#### WHAT YOU WILL DO:
What is needed is an exact repeat of the lines from the one holding "This screenshot has height=870, width=1131." through the final line of the data, with no pictures.

#### RECORDS SHOWN:
※ ※ ※
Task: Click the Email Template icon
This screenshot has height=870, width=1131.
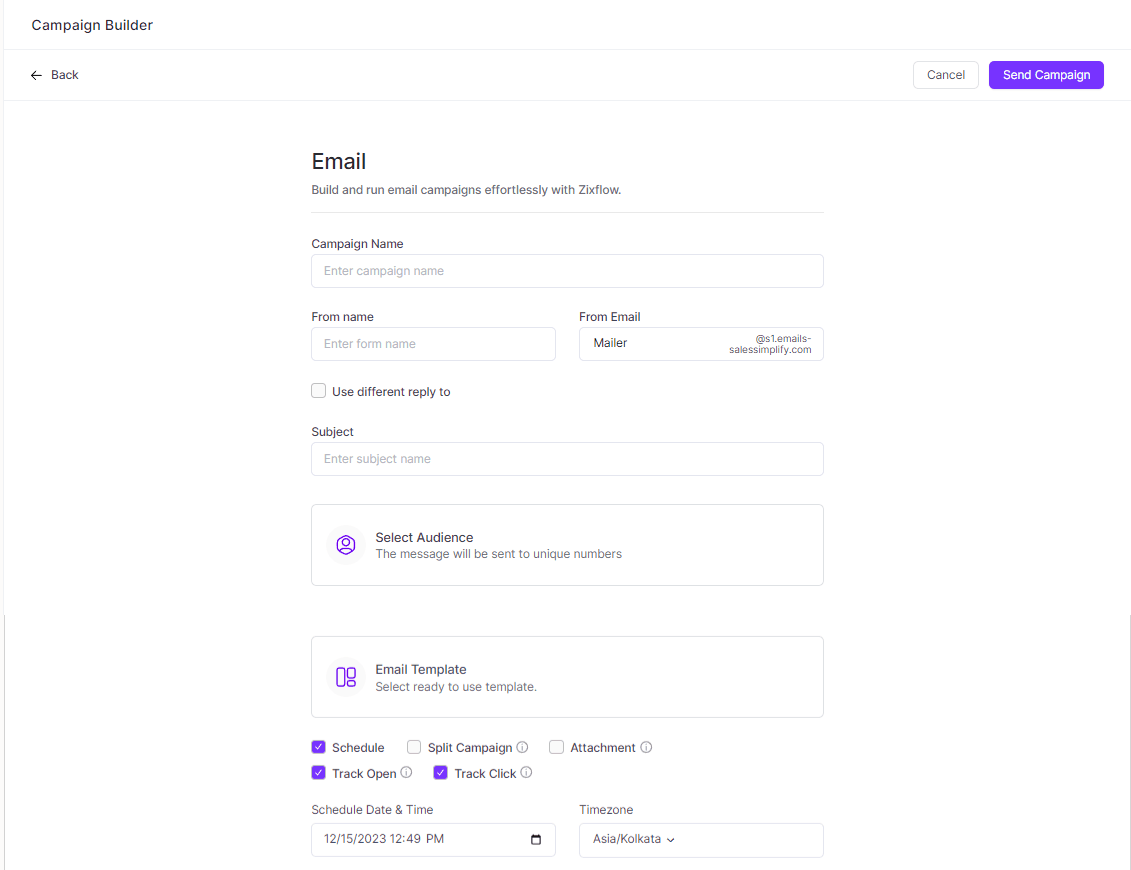Action: 345,676
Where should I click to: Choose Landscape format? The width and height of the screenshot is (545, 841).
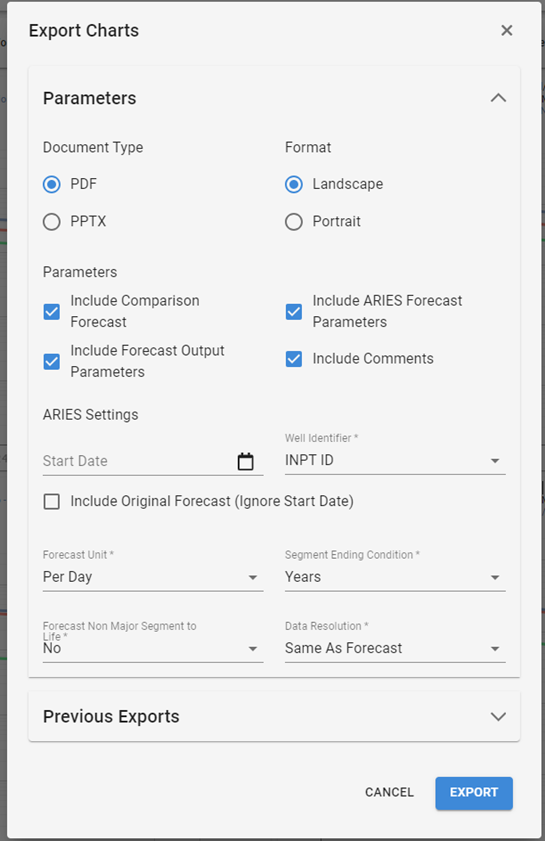(294, 185)
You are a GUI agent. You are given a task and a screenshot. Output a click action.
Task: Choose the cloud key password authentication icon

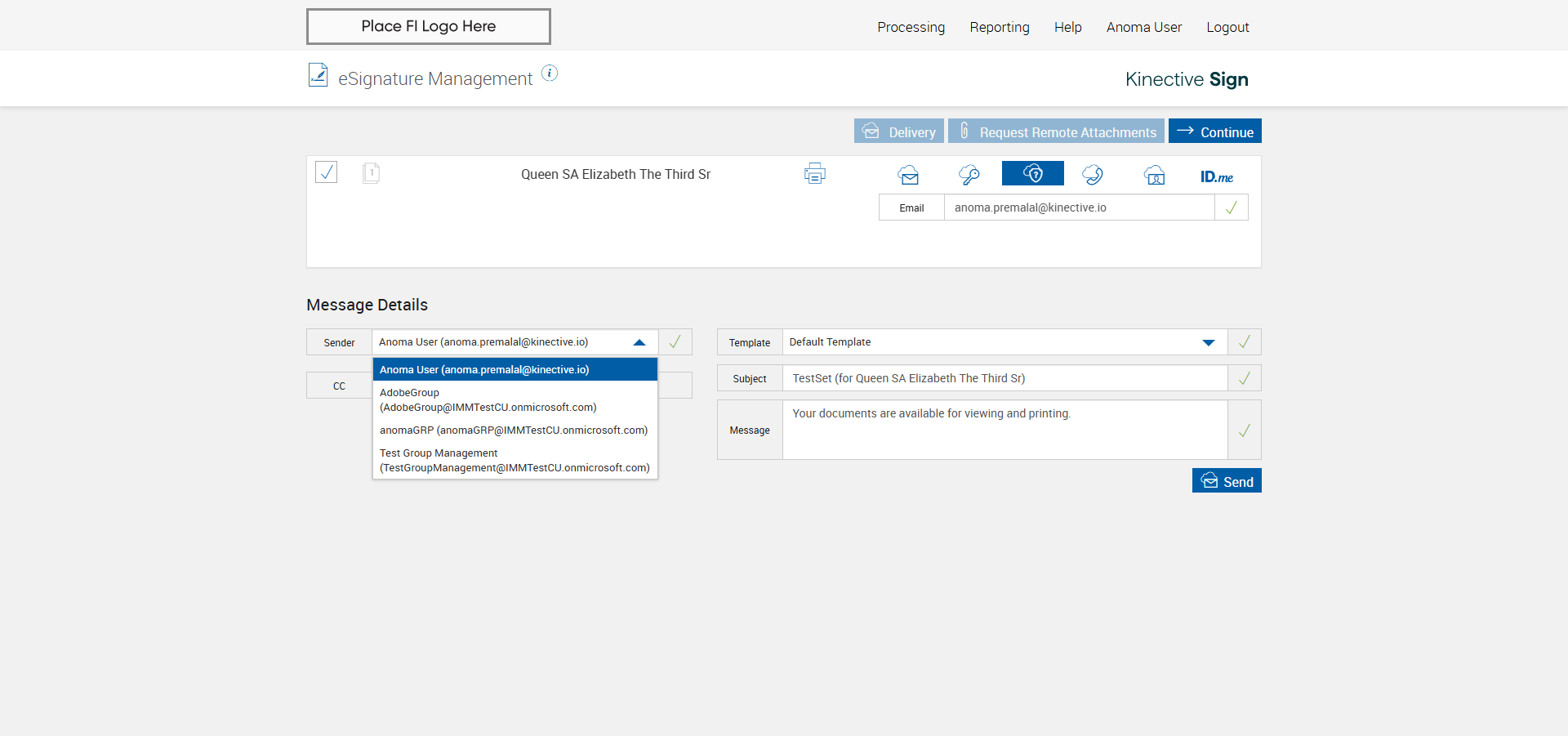(x=969, y=175)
※ ※ ※
#### RESPONSE TO THIS EXERCISE:
This screenshot has height=870, width=1131.
Action: 345,676
Where should I click to: Choose Landscape format? The width and height of the screenshot is (545, 841).
(294, 185)
You are a GUI agent. You are given a task and a screenshot. Output a click action.
Task: Choose the cloud key password authentication icon

(x=969, y=175)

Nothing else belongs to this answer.